I dunno, couldn't the money have been better spent on, ooh, the buildings. Or the ceremony? It's not like we're going to have the most glorious opening ceremony is it? It'll be not much more than two (hopefully) bankers in alien costumes holding up a bit of ribbon while Her Maj gets out the scissors and Katherine chuffing Jenkins warbles some awful lament.
WaybulooWaybuloo - in case you were wondering
I just pray there isn't going to be some Olympic anthem - I bet there is, though. Some plodding pop-rockers'll knock out some heinous drone. Keane, probably. Or Coldplay. You can hear Chris Martin now, can't you, whining out one of his slightly-too-high- for-his-voice dirges: "I will be... Faster.... Higher.... Stronger..."

I'll stop there, 'cos that's just felt too real not to be true.

I was looking forward to the Olympics, me, but all this stuff's twaddle, isn't it? The reason we watch the Olympics is 'cos of people like Mr Bolt, surely the greatest sportsman on the planet right now?

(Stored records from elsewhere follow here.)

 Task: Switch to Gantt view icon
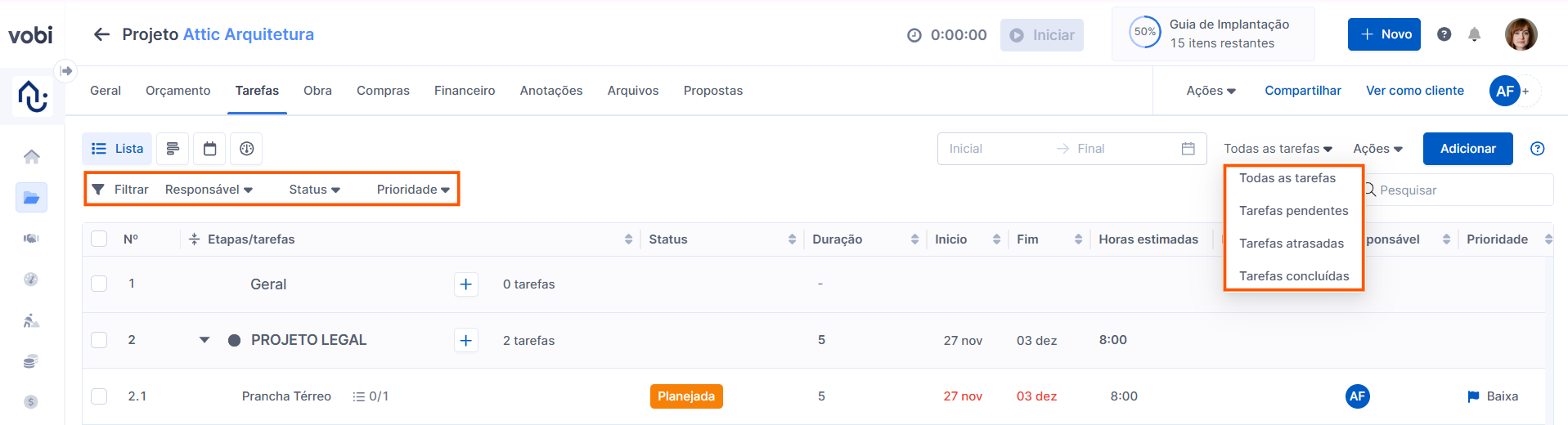tap(173, 149)
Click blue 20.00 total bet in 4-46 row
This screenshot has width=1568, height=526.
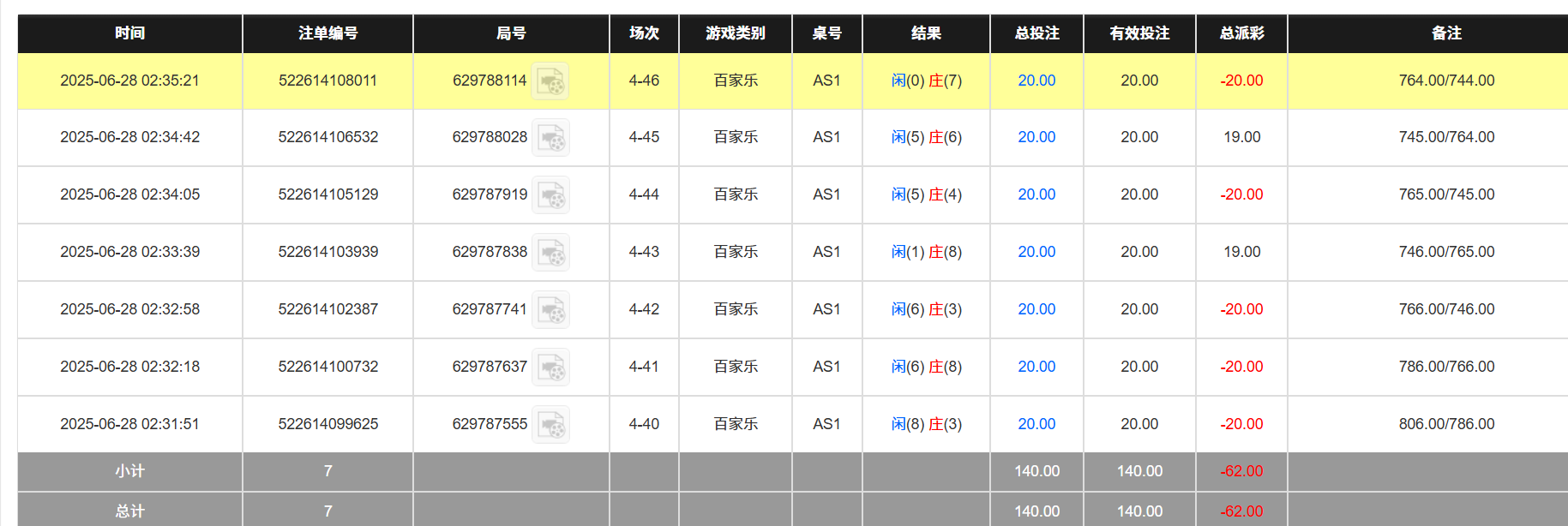1036,81
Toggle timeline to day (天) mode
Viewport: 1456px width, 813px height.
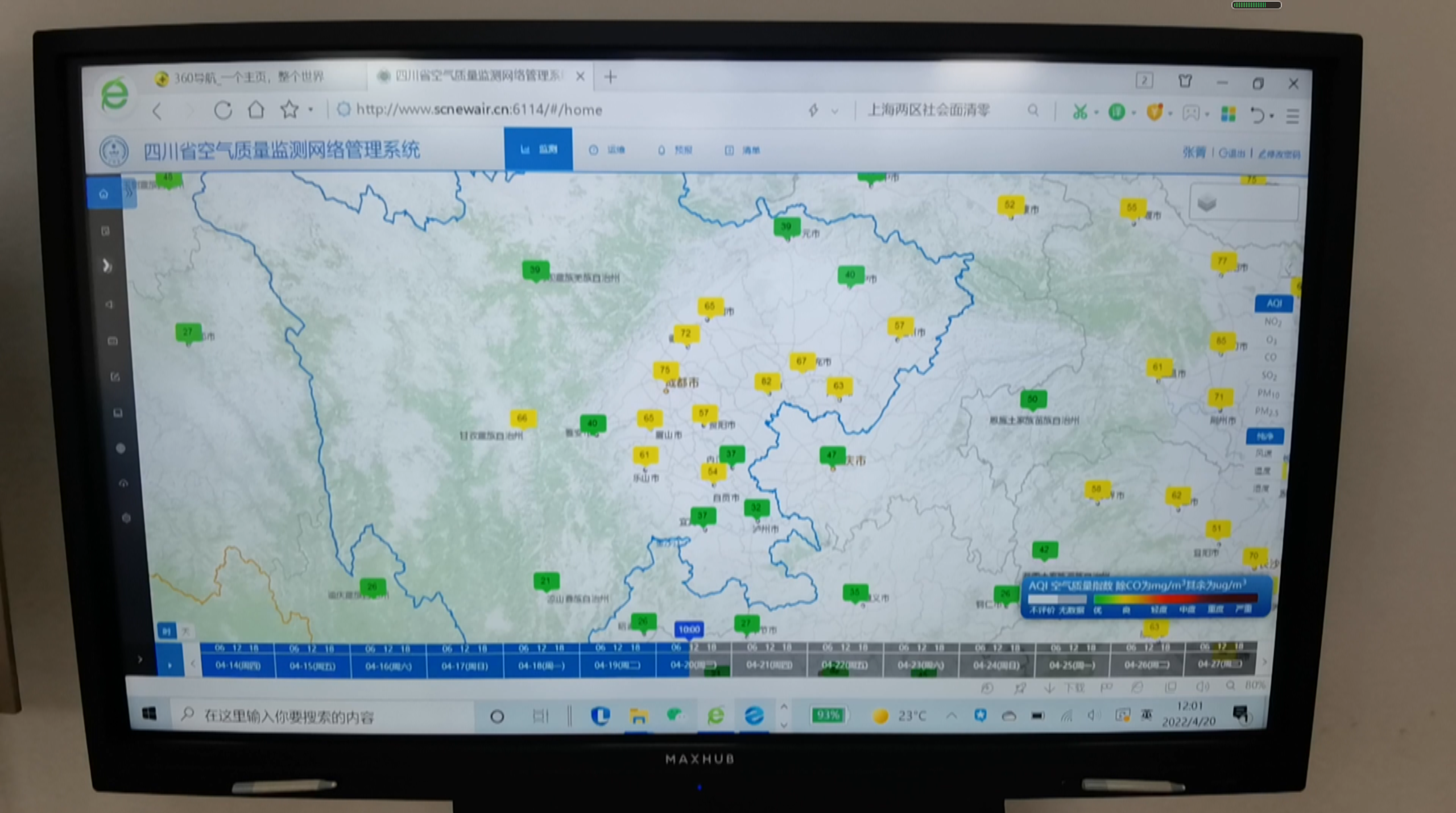tap(185, 631)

He had another jog to victory on Wednesday. The man makes fibre-optic connectivity look pedestrian.

We don't watch the Olympics to enjoy the twee adventures of Manderwen and Lockville, or any other transient piece of animated tut. I don't even think children watch it for that, do they? Nah, it's the jumping, running, cycling, winning... that's it.

And there's summat else about Villwen and Lockerman I really don't like. I have this horrible feeling that next time the Prime Minister and his Deputy step out together on the lawn at 10 Downing Street, their voices are suddenly going to change, each of them is going to unzip himself and out'll pop these two rubbish aliens.

After that they'll be joined by all the other public school-educated politicians, and Chris Martin, unzipped and scary, all of them leaping onto our ears and sucking our brains dry.

Yeuchhh... sorry about that. Too much Doctor Who I reckon.

Actually, no. Too much flipping Waybuloo.